Ruine Nollig bei Lorch

Die Ruine Nollig wurde auf dem die Stadt Lorch überragenden Bergrücken mit dem Namen "Wachtenberg" als Teil der Stadtmauer errichtet. Die geringe Ausdehnung der Ruine Nollig deutet nicht auf eine Burg im Sinne eines Sitzes eines Rittergeschlechtes hin - sie gehörte den "Edlen von Lorch". Die Ruine Nollig sollte auch baulich in die Stadtbefestigung von Lorch am Rhein einbezogen werden.

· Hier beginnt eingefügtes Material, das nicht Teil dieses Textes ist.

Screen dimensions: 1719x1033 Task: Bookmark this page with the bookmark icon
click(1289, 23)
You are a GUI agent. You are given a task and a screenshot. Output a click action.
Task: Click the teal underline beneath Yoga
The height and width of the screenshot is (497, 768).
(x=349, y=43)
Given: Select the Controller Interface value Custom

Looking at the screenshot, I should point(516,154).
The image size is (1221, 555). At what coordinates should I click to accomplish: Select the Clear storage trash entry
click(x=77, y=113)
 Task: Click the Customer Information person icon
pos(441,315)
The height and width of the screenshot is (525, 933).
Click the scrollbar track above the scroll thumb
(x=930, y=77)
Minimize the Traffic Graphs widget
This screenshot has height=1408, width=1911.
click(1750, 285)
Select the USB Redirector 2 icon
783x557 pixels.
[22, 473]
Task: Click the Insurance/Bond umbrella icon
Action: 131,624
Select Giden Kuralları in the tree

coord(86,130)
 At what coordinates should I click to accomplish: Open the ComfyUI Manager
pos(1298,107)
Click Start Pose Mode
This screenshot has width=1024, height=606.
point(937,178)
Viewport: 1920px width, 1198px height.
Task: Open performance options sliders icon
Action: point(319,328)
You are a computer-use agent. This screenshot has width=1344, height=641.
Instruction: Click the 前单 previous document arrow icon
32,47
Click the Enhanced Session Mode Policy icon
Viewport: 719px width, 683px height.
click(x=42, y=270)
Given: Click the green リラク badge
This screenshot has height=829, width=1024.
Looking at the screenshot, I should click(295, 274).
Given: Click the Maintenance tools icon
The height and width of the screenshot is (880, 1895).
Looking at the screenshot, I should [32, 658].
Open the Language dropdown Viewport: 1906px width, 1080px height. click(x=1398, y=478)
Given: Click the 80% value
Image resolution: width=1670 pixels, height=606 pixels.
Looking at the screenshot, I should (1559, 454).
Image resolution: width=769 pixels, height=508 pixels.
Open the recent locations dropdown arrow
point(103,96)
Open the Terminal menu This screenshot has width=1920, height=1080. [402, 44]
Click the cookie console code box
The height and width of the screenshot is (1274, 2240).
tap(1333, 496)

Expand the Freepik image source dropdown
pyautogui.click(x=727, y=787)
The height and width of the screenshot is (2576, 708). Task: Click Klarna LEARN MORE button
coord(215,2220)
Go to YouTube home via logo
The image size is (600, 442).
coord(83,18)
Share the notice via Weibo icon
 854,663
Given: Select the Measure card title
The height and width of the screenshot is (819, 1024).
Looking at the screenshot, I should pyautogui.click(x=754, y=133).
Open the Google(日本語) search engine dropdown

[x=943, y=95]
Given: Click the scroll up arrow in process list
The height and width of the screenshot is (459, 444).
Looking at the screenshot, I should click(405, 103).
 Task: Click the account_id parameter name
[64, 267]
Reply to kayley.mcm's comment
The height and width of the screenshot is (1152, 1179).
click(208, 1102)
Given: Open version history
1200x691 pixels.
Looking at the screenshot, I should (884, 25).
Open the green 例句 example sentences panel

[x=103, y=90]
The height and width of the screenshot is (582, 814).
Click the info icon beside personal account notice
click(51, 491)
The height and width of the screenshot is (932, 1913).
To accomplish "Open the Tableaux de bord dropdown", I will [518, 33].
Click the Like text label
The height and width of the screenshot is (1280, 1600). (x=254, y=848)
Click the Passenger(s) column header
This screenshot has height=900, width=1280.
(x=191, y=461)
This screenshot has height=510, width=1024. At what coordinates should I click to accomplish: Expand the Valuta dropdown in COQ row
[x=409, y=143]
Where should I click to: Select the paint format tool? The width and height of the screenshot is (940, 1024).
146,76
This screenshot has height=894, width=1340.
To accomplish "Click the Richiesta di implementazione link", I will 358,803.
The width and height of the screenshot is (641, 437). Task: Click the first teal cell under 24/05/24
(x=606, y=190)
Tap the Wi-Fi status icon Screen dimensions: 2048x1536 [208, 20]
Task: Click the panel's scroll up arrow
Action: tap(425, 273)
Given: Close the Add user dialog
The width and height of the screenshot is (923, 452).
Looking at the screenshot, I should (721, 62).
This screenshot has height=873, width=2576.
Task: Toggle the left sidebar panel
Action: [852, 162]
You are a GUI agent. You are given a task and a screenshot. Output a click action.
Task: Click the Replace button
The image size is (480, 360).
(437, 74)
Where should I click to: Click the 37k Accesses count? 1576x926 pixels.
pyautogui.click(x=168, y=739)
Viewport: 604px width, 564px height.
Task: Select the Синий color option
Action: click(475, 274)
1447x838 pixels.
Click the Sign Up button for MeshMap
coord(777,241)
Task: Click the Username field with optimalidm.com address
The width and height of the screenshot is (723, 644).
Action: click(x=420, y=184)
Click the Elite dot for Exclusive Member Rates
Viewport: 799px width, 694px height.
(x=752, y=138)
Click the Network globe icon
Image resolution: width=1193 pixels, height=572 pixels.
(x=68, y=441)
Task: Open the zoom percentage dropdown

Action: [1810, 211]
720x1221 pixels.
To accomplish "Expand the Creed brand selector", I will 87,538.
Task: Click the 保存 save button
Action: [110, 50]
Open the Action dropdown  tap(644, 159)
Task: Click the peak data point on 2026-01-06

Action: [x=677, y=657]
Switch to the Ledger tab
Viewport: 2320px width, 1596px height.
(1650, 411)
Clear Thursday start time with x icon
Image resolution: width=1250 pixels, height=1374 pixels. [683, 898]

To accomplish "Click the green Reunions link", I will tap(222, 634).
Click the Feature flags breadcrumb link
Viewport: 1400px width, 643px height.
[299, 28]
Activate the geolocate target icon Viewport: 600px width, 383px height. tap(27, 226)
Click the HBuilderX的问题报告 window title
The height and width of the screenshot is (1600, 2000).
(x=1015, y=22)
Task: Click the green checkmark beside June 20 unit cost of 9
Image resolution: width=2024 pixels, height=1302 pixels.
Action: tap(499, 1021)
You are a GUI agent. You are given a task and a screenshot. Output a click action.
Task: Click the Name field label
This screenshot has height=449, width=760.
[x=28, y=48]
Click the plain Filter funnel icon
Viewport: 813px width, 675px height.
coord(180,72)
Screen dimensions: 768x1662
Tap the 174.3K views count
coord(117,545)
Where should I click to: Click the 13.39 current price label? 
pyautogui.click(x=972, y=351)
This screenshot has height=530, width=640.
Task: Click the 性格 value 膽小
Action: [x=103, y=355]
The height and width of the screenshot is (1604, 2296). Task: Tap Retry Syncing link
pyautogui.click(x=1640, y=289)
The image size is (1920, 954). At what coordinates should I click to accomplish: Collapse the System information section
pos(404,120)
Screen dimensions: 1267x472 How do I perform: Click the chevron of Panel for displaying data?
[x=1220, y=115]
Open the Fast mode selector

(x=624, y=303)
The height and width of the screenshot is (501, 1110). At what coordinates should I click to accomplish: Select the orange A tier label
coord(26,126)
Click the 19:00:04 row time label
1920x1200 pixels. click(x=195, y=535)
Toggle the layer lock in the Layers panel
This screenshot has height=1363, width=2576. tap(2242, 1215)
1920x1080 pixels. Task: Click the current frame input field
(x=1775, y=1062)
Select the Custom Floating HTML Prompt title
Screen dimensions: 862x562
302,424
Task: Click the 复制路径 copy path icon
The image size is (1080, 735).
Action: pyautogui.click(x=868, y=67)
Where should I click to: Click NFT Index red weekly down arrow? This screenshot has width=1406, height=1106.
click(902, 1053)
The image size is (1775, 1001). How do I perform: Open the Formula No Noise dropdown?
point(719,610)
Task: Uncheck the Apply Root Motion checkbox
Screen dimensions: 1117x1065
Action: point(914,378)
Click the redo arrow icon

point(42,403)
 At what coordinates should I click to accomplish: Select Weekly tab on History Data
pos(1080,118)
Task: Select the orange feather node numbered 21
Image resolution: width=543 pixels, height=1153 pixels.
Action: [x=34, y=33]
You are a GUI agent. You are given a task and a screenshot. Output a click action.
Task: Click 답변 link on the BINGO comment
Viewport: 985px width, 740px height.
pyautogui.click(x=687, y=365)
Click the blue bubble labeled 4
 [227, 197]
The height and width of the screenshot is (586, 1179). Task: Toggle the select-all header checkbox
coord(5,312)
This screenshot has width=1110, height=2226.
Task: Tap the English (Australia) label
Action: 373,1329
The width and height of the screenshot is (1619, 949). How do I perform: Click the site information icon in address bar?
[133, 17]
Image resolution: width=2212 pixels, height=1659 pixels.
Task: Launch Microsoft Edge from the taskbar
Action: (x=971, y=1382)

Eine Verzahnung am rechten Eckturm der Ruine Nollig hatte den Zweck des Anschlusses einer Mauer das Tal hinunter bis an das Weiselberger Tor der Stadt Lorch. Dann wäre die Schwäche auf dieser Seite beseitigt gewesen. Der Bau der Mauer kam wohl aus Geldmangel nicht zur Ausführung. Die Erbauung der Ruine Nollig an der Wispermündung erfolgte vermutlich im 12. oder 13. Jahrhundert.
Man steigt über die "Teufelsleiter" zur Ruine Nollig hinauf, die aber für Leben und Seligkeit des Reisenden keine Gefahr bietet. Es knüpft sich nur eben eine Sage an diesen Burgweg, den ein junger Ritter einst zu Pferde hinauf gemacht haben soll, um sich seine Braut zu holen.

Ruine Nollig bei Lorch

Kommentare

  • am 12.09.2008 um 11:23 Uhr

    von Volker Schnaus-Link-Hessing

    Armbrustbolzen,Rüstungsteile, Keramiken, Silber- und Bronzeteile und mehrere Ringe gefunden. Wir suchen weiter.

  • am 19.06.2008 um 15:45 Uhr

    von Frank Förster

    Etwas mühsam da hoch zu laufen, aber der Blick ins Rheintal und auf Lorch lohnt sich.